Even top of the line hot hatches and performance models will benefit from suspension upgrades and handling improvements. Generally you want to lower the center of gravity and minimise body roll.
Each driver will have different preferences and race teams will set up the cars tuning differently depending on the circuit being raced.
We will generally set our cars with a compromise towards comfort as we make long journeys and have to cope with uneven road surfaces.
Lowering the car will usually improve its cornering ability. Going too low can cause problems in the driveshaft and gear train.
You will also suffer from uneven tyre wear so research your settings carefully and take regular tire tread depth reading to determine uneven tyre wear in the early stages.

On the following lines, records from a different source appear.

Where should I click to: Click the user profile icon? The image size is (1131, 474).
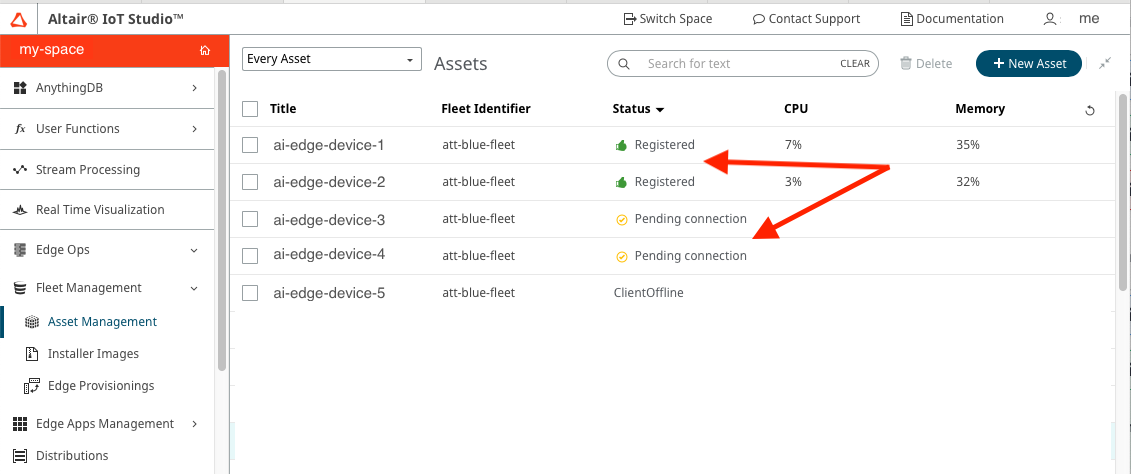tap(1049, 19)
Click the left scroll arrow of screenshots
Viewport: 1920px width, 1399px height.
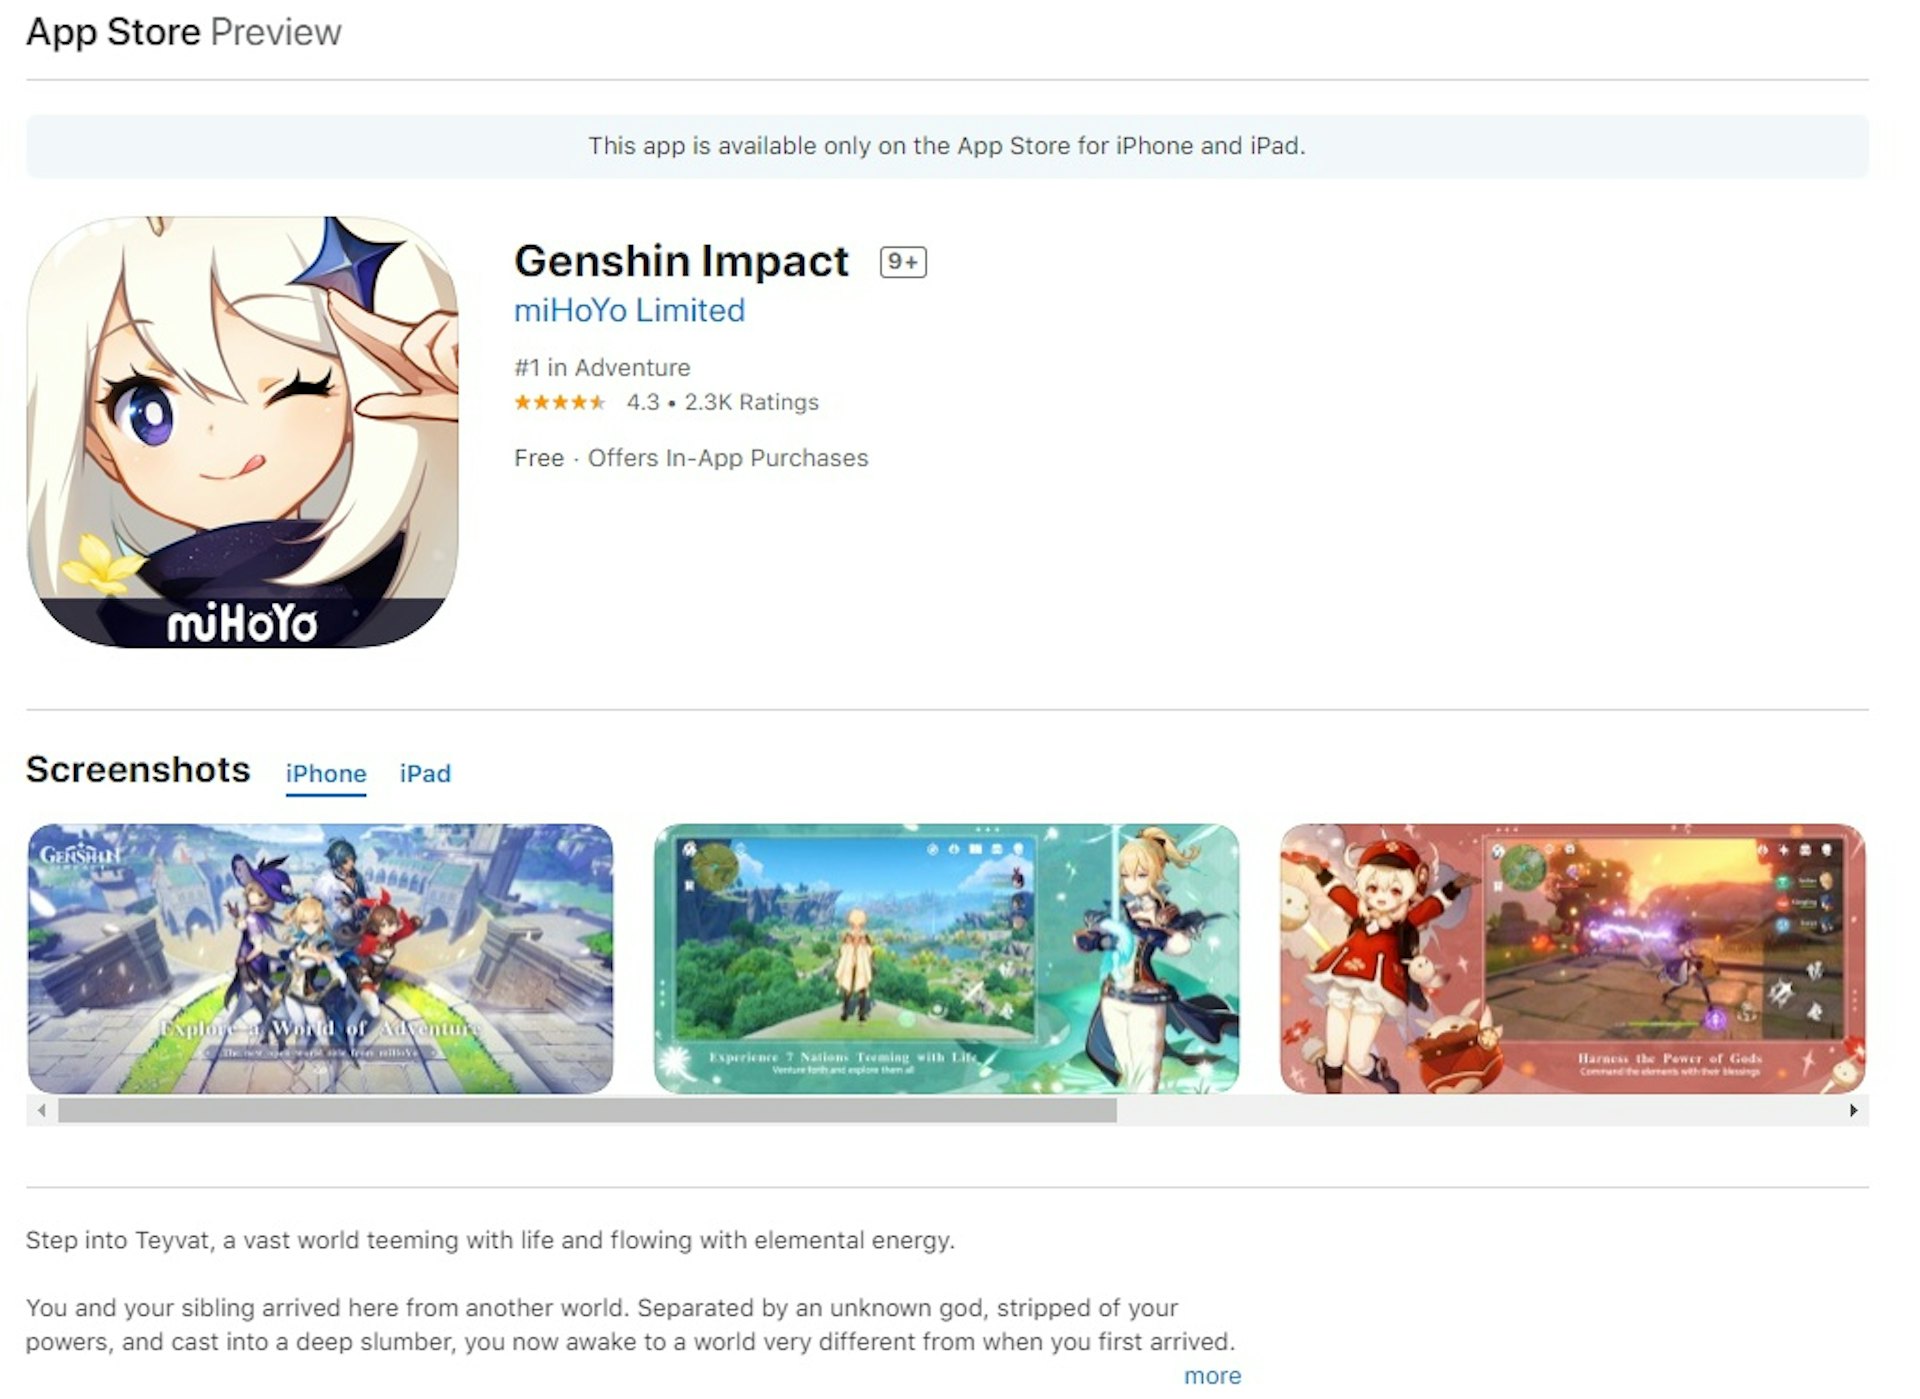coord(41,1110)
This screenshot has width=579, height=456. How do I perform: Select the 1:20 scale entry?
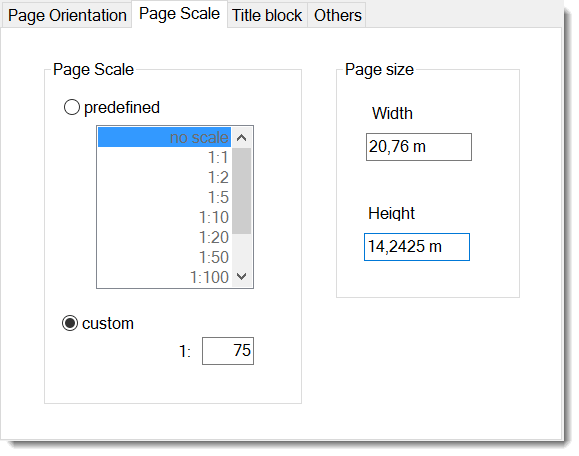pyautogui.click(x=164, y=237)
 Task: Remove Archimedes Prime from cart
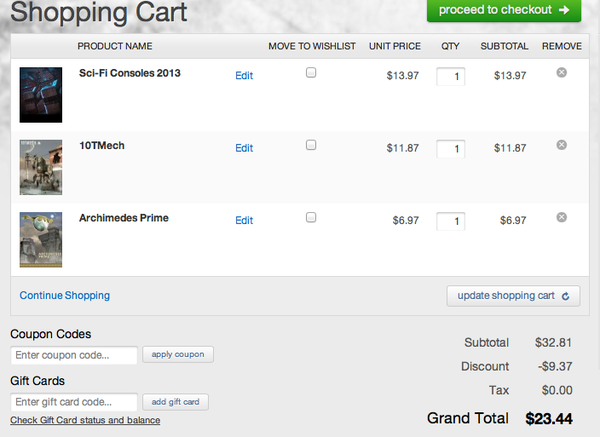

Anti roll bars will help cornering by keeping all 4 wheels firmly planted on the ground. Without and anti-roll bar a car will tend to lift the outside rear wheel on fast bends reducing cornering grip by 25%.
In the wet though an anti roll bar can actually cause under-steer. The rolling motion encourages the wheels on the outside of the bend to dig into the road surface and with a roll bar fitted this happens to a much lower degree so cornering suffers. Many people with roll bars will disconnect them on track days if it is raining.
Fitting stiffer springs and uprated dampers will improve things further. The springs absorb the bumps of the road so on a hard setting the car may actually skip over potholes, whereas on a softer setting they will be in contact with the road surface for much longer.
The dampers control the rate of change in the cars vertical motion and prevent the car bouncing.